"""
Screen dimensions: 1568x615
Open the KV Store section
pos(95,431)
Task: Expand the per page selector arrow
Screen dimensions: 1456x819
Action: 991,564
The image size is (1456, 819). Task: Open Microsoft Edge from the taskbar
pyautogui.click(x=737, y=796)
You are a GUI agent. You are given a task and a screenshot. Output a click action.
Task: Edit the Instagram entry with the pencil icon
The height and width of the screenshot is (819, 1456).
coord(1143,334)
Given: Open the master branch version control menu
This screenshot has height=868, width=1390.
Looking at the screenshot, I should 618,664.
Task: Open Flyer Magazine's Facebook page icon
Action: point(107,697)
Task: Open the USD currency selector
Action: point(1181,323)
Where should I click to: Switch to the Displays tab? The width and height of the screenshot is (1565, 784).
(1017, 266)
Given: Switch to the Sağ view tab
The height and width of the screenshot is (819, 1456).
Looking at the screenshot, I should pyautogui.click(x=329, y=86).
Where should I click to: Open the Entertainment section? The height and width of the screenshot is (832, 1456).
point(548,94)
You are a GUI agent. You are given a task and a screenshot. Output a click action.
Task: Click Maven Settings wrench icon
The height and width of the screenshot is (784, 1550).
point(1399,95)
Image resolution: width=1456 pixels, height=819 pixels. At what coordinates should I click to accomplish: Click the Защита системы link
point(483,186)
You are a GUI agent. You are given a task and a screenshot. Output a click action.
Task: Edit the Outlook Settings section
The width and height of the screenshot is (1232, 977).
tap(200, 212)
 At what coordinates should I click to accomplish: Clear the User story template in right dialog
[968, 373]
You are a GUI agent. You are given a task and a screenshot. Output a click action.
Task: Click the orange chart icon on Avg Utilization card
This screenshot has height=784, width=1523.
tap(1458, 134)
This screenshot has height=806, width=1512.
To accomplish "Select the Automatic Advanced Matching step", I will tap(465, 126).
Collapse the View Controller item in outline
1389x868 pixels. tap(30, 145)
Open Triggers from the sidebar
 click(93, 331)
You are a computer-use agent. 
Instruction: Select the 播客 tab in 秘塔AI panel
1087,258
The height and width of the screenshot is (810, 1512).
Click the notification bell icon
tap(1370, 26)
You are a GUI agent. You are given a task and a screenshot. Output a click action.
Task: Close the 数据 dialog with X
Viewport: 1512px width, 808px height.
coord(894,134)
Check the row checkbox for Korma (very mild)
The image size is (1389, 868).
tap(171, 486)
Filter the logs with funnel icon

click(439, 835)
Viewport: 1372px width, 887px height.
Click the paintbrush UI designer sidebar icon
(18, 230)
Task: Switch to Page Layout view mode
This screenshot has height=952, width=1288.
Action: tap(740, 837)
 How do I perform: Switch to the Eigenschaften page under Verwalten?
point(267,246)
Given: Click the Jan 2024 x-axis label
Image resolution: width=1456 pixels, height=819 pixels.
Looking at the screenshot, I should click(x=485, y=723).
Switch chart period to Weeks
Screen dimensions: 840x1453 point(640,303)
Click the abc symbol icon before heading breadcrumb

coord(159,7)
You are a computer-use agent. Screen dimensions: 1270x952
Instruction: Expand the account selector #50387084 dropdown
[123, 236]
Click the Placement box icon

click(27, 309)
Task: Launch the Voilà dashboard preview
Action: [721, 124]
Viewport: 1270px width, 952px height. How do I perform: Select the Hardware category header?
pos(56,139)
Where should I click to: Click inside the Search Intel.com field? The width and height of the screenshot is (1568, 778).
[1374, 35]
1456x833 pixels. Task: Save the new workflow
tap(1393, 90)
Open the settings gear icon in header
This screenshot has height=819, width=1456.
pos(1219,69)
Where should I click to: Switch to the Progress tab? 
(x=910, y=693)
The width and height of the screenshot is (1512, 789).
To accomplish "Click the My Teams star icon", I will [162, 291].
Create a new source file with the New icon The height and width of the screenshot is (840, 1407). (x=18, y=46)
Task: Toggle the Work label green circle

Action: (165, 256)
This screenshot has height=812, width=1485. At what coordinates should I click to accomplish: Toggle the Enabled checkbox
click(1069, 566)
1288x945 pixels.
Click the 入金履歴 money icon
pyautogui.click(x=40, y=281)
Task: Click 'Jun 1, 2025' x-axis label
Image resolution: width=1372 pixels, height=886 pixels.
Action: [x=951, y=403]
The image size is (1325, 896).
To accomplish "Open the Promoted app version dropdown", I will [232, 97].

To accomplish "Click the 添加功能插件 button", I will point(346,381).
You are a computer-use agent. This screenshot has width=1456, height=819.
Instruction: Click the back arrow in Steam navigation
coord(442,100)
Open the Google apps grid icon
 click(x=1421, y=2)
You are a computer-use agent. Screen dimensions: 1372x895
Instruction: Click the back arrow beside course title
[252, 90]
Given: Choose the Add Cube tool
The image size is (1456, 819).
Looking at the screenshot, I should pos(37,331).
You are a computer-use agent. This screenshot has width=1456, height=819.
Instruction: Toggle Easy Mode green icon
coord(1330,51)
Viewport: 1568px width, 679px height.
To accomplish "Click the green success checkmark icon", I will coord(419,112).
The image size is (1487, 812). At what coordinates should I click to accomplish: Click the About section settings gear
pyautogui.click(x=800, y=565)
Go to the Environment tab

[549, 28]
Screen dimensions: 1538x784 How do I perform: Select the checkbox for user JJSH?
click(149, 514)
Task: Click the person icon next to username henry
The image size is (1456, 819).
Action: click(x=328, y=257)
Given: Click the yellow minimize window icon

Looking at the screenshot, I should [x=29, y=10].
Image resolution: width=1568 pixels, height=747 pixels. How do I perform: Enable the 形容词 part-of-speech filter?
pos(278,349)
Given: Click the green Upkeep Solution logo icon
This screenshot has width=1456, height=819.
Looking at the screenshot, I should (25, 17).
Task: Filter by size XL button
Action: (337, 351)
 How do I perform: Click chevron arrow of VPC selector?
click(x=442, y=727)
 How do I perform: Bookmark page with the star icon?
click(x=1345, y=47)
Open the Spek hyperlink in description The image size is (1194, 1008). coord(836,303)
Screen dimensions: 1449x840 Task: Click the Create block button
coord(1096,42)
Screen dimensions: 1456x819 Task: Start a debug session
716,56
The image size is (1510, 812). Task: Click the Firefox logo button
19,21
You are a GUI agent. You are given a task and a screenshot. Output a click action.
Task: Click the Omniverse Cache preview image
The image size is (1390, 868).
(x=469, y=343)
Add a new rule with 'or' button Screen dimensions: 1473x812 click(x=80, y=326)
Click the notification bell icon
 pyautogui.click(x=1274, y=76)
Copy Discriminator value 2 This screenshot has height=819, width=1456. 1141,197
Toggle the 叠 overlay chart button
"""
- About this task -
Your task is to print all of the records exactly.

- Answer to this problem -
Screen dimensions: 1568x615
Open the KV Store section
pos(95,431)
Task: Expand the per page selector arrow
Screen dimensions: 1456x819
Action: 991,564
The image size is (1456, 819). Task: Open Microsoft Edge from the taskbar
pyautogui.click(x=737, y=796)
You are a GUI agent. You are given a task and a screenshot. Output a click action.
Task: Edit the Instagram entry with the pencil icon
The height and width of the screenshot is (819, 1456).
coord(1143,334)
Given: Open the master branch version control menu
This screenshot has height=868, width=1390.
Looking at the screenshot, I should 618,664.
Task: Open Flyer Magazine's Facebook page icon
Action: point(107,697)
Task: Open the USD currency selector
Action: point(1181,323)
Where should I click to: Switch to the Displays tab? The width and height of the screenshot is (1565, 784).
(1017, 266)
Given: Switch to the Sağ view tab
The height and width of the screenshot is (819, 1456).
Looking at the screenshot, I should pyautogui.click(x=329, y=86).
Where should I click to: Open the Entertainment section? The height and width of the screenshot is (832, 1456).
point(548,94)
You are a GUI agent. You are given a task and a screenshot. Output a click action.
Task: Click Maven Settings wrench icon
The height and width of the screenshot is (784, 1550).
point(1399,95)
Image resolution: width=1456 pixels, height=819 pixels. At what coordinates should I click to accomplish: Click the Защита системы link
point(483,186)
You are a GUI agent. You are given a task and a screenshot. Output a click action.
Task: Edit the Outlook Settings section
The width and height of the screenshot is (1232, 977).
tap(200, 212)
 At what coordinates should I click to accomplish: Clear the User story template in right dialog
[968, 373]
You are a GUI agent. You are given a task and a screenshot. Output a click action.
Task: Click the orange chart icon on Avg Utilization card
This screenshot has height=784, width=1523.
tap(1458, 134)
This screenshot has height=806, width=1512.
To accomplish "Select the Automatic Advanced Matching step", I will tap(465, 126).
Collapse the View Controller item in outline
1389x868 pixels. tap(30, 145)
Open Triggers from the sidebar
 click(93, 331)
You are a computer-use agent. 
Instruction: Select the 播客 tab in 秘塔AI panel
1087,258
The height and width of the screenshot is (810, 1512).
Click the notification bell icon
tap(1370, 26)
You are a GUI agent. You are given a task and a screenshot. Output a click action.
Task: Close the 数据 dialog with X
Viewport: 1512px width, 808px height.
coord(894,134)
Check the row checkbox for Korma (very mild)
The image size is (1389, 868).
tap(171, 486)
Filter the logs with funnel icon

click(439, 835)
Viewport: 1372px width, 887px height.
Click the paintbrush UI designer sidebar icon
(18, 230)
Task: Switch to Page Layout view mode
This screenshot has height=952, width=1288.
Action: tap(740, 837)
 How do I perform: Switch to the Eigenschaften page under Verwalten?
point(267,246)
Given: Click the Jan 2024 x-axis label
Image resolution: width=1456 pixels, height=819 pixels.
Looking at the screenshot, I should click(x=485, y=723).
Switch chart period to Weeks
Screen dimensions: 840x1453 point(640,303)
Click the abc symbol icon before heading breadcrumb

coord(159,7)
You are a computer-use agent. Screen dimensions: 1270x952
Instruction: Expand the account selector #50387084 dropdown
[123, 236]
Click the Placement box icon

click(27, 309)
Task: Launch the Voilà dashboard preview
Action: [721, 124]
Viewport: 1270px width, 952px height. How do I perform: Select the Hardware category header?
pos(56,139)
Where should I click to: Click inside the Search Intel.com field? The width and height of the screenshot is (1568, 778).
[1374, 35]
1456x833 pixels. Task: Save the new workflow
tap(1393, 90)
Open the settings gear icon in header
This screenshot has height=819, width=1456.
pos(1219,69)
Where should I click to: Switch to the Progress tab? 
(x=910, y=693)
The width and height of the screenshot is (1512, 789).
To accomplish "Click the My Teams star icon", I will [162, 291].
Create a new source file with the New icon The height and width of the screenshot is (840, 1407). (x=18, y=46)
Task: Toggle the Work label green circle

Action: (165, 256)
This screenshot has height=812, width=1485. At what coordinates should I click to accomplish: Toggle the Enabled checkbox
click(1069, 566)
1288x945 pixels.
Click the 入金履歴 money icon
pyautogui.click(x=40, y=281)
Task: Click 'Jun 1, 2025' x-axis label
Image resolution: width=1372 pixels, height=886 pixels.
Action: [x=951, y=403]
The image size is (1325, 896).
To accomplish "Open the Promoted app version dropdown", I will [232, 97].

To accomplish "Click the 添加功能插件 button", I will point(346,381).
You are a computer-use agent. This screenshot has width=1456, height=819.
Instruction: Click the back arrow in Steam navigation
coord(442,100)
Open the Google apps grid icon
 click(x=1421, y=2)
You are a computer-use agent. Screen dimensions: 1372x895
Instruction: Click the back arrow beside course title
[252, 90]
Given: Choose the Add Cube tool
The image size is (1456, 819).
Looking at the screenshot, I should pos(37,331).
You are a computer-use agent. This screenshot has width=1456, height=819.
Instruction: Toggle Easy Mode green icon
coord(1330,51)
Viewport: 1568px width, 679px height.
To accomplish "Click the green success checkmark icon", I will coord(419,112).
The image size is (1487, 812). At what coordinates should I click to accomplish: Click the About section settings gear
pyautogui.click(x=800, y=565)
Go to the Environment tab

[549, 28]
Screen dimensions: 1538x784 How do I perform: Select the checkbox for user JJSH?
click(149, 514)
Task: Click the person icon next to username henry
The image size is (1456, 819).
Action: click(x=328, y=257)
Given: Click the yellow minimize window icon

Looking at the screenshot, I should [x=29, y=10].
Image resolution: width=1568 pixels, height=747 pixels. How do I perform: Enable the 形容词 part-of-speech filter?
pos(278,349)
Given: Click the green Upkeep Solution logo icon
This screenshot has width=1456, height=819.
Looking at the screenshot, I should (25, 17).
Task: Filter by size XL button
Action: (337, 351)
 How do I perform: Click chevron arrow of VPC selector?
click(x=442, y=727)
 How do I perform: Bookmark page with the star icon?
click(x=1345, y=47)
Open the Spek hyperlink in description The image size is (1194, 1008). coord(836,303)
Screen dimensions: 1449x840 Task: Click the Create block button
coord(1096,42)
Screen dimensions: 1456x819 Task: Start a debug session
716,56
The image size is (1510, 812). Task: Click the Firefox logo button
19,21
You are a GUI agent. You are given a task and a screenshot. Output a click action.
Task: Click the Omniverse Cache preview image
The image size is (1390, 868).
(x=469, y=343)
Add a new rule with 'or' button Screen dimensions: 1473x812 click(x=80, y=326)
Click the notification bell icon
 pyautogui.click(x=1274, y=76)
Copy Discriminator value 2 This screenshot has height=819, width=1456. 1141,197
Toggle the 叠 overlay chart button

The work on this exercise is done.